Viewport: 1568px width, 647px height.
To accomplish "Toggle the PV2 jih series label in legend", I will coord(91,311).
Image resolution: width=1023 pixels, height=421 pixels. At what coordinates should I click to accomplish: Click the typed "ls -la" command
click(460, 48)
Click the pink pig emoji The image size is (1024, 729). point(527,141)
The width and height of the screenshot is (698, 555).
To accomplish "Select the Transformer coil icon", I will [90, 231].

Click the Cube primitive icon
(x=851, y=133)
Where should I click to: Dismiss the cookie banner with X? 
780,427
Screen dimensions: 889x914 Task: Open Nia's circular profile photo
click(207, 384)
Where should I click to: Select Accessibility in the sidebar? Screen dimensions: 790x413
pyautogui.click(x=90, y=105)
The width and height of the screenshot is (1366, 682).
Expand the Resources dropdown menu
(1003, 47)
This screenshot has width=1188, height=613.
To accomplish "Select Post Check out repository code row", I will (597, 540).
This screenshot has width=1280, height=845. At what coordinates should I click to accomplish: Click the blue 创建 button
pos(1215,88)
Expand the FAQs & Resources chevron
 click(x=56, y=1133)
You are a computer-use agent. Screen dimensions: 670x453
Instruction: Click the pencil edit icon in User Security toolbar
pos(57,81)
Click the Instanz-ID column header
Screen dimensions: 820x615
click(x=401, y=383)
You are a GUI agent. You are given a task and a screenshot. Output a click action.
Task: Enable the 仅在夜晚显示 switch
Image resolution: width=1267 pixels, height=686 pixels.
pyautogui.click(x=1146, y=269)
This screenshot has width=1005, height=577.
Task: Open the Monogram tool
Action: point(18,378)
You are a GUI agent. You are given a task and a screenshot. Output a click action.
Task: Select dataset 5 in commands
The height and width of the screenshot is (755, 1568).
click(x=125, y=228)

■ **Brief**
If a line above holds "will", count it; say how many such lines there are and nothing else.

■ **Solution to the exercise**
3